• _AUFGABE_
Schreiben Sie aus dem Text über Hagenwerder unten alles von „Als sich Oberbürgermeister“ bis hinunter zu „am See vermarkten.“ wortgetreu ab.

• _AUSGANGSTEXT_
++++

Die Sparkasse fehlt vielen in Hagenwerder, weiß Jana Mathieu von ihren Kunden im Frischemarkt. „Da haben schon einige geschimpft.“ Seit drei Jahren kann man bei ihr auch mit Karte bezahlen. „Zum Glück“, sonst würden jetzt vielleicht noch weniger Menschen zum Einkaufen kommen, vermutet sie. Ab und an kommen Urlauber vom Berzdorfer See, die allermeisten Kunden kennt sie aber beim Namen, es sind ältere Hagenwerdaer. Für sie macht sie auch weiter mit dem Frischemarkt. „Gerade die Älteren sind schon dankbar“, sagt sie. Das einzige Standbein ist der Frischemarkt aber nicht. Jana Mathieu und ihre drei Mitarbeiterinnen bieten auch Catering an, dafür sind sie viel in Görlitz unterwegs. Und sie liefern Lebensmittel an Kunden, die selber nicht mehr ins Geschäft kommen können. „Das macht nach Feierabend mein Mann für mich“, erzählt Jana Mathieu. „Wir haben hier in Hagenwerder eine Lücke“, sagt sie, „die mittlere Generation fehlt eigentlich.“

Als sich Oberbürgermeister Siegfried Deinege vor einigen Tagen aus dem Amt verabschiedete, zog er Bilanz und ging dabei auch auf Vorhaben ein, die nun weiter vorangetrieben werden müssten. Gemeinsam mit den Ortschaftsräten mehr für die ländlichen Stadtteile machen, war ein Punkt: beispielsweise Hagenwerder als begehrten Wohnort am See vermarkten.

++++

• _DATENBLOCK_
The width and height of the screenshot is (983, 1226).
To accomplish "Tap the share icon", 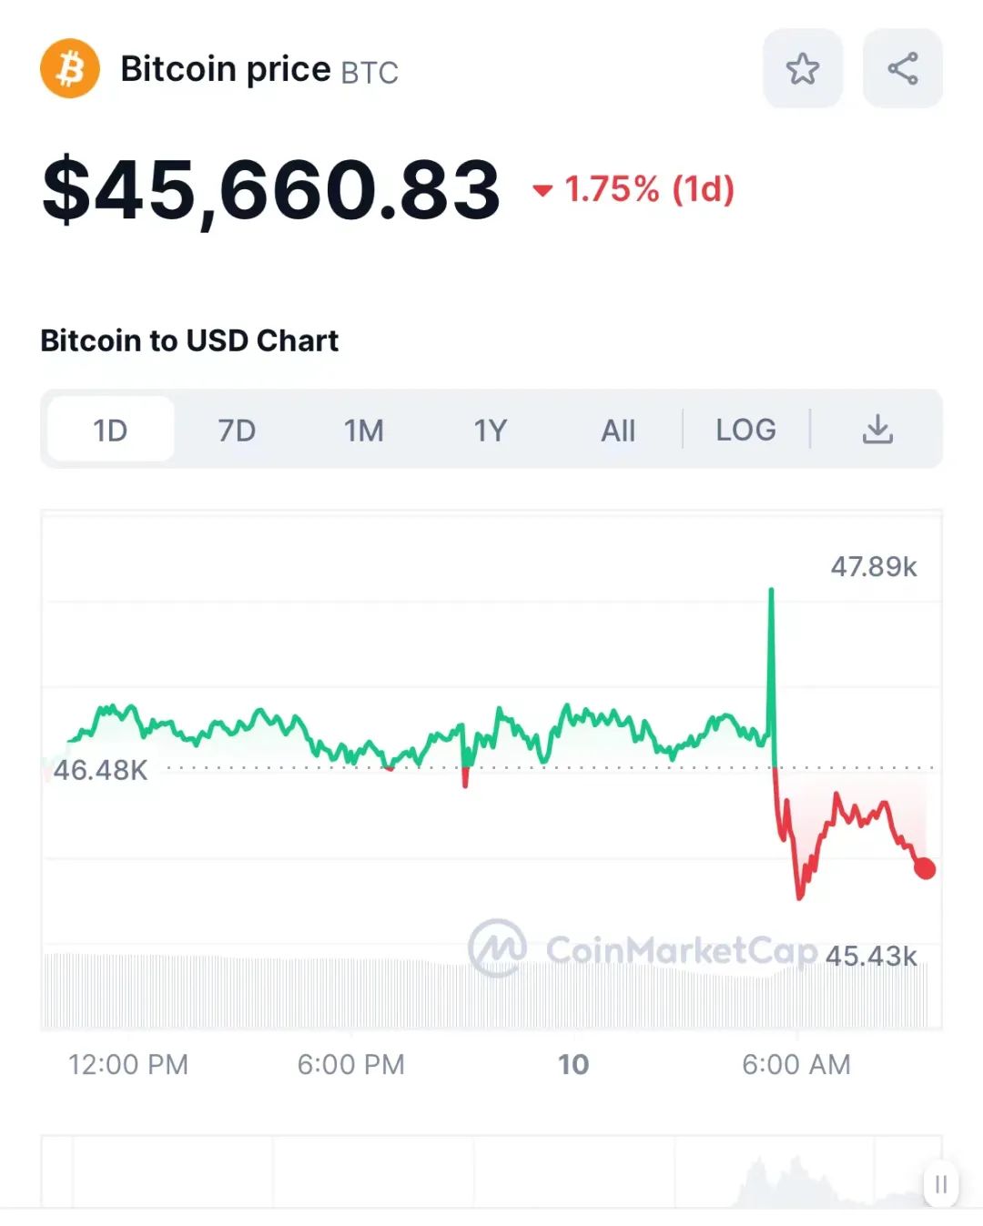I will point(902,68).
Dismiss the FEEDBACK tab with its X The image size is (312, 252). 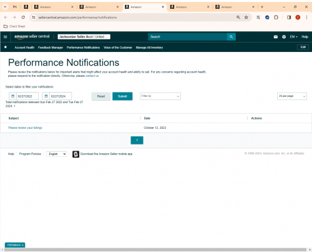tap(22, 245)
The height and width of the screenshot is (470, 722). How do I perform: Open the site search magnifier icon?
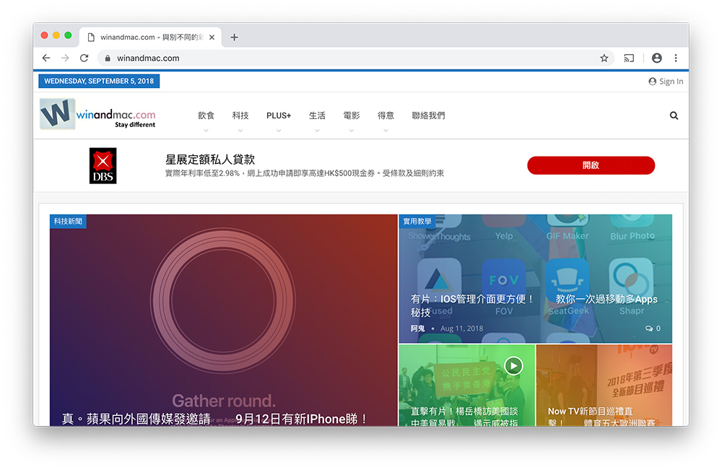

++++

• _ERGEBNIS_
Als sich Oberbürgermeister Siegfried Deinege vor einigen Tagen aus dem Amt verabschiedete, zog er Bilanz und ging dabei auch auf Vorhaben ein, die nun weiter vorangetrieben werden müssten. Gemeinsam mit den Ortschaftsräten mehr für die ländlichen Stadtteile machen, war ein Punkt: beispielsweise Hagenwerder als begehrten Wohnort am See vermarkten.